Location
- Country: Russia
- Region: Zabaykalsky Krai

Physical characteristics
- • coordinates: 50°43′23″N 117°29′13″E﻿ / ﻿50.72306°N 117.48694°E
- • elevation: 1,100 m (3,600 ft)
- Mouth: Argun
- • coordinates: 52°56′10″N 120°20′58″E﻿ / ﻿52.93611°N 120.34944°E
- • elevation: 343 m (1,125 ft)
- Length: 592 km (368 mi)
- Basin size: 12,100 km^{2} (4,700 sq mi)

Basin features
- Progression: Argun→ Amur→ Sea of Okhotsk

= Gazimur =

The Gazimur (Газимур, also Gasimur or Bolshoy Gazimur) is a river of Zabaykalsky Krai, Siberia, eastern Russia, a left tributary of the Argun. With a length of 592 km and a basin area of 12100 km2, the Gazimur is one of the major East Transbaikalian rivers.
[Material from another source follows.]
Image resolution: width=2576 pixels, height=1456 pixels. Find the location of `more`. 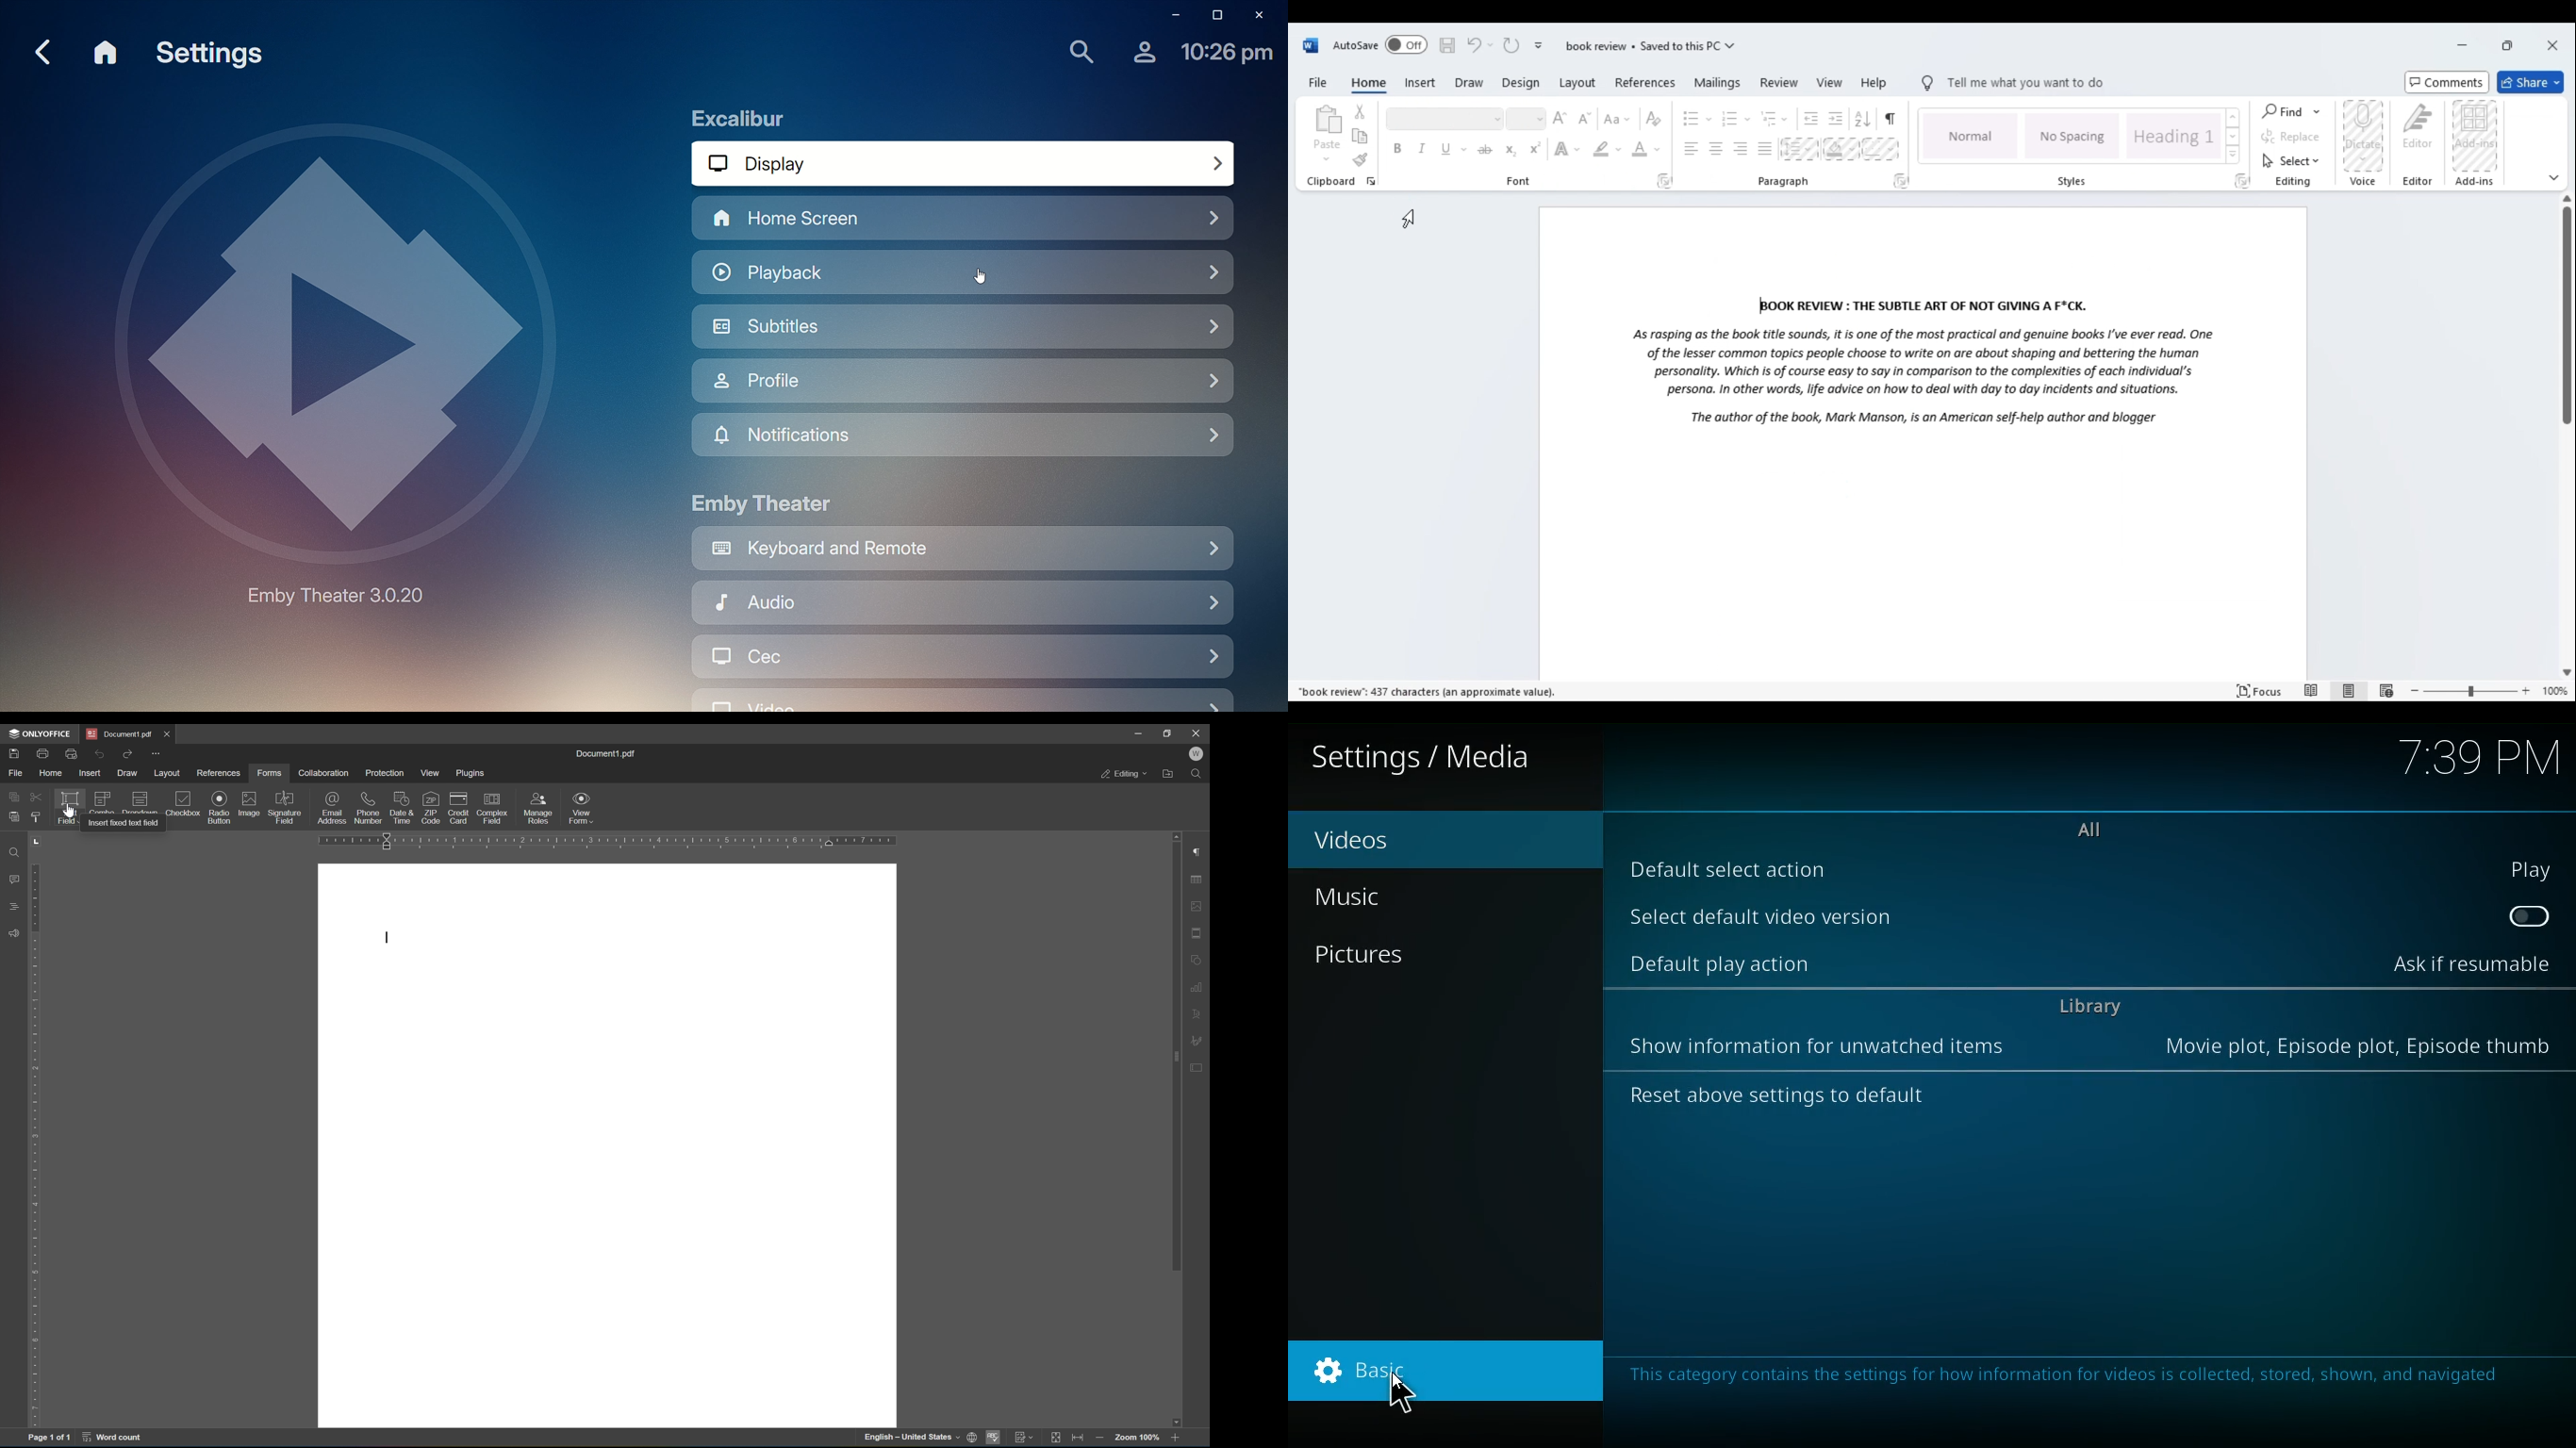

It originates in the north-west ridge of Nerchinsk. It flows generally from the south-west to north-east. The banks are typically steep, overgrown with bushes. The Gazimur typically has a shallow, rocky bottom, and clear water. It freezes at the beginning of November and thaws in early May. Gazimursky Zavod is located on the bank of the river.

In the early 1720s, the basin was explored for deposits of silver.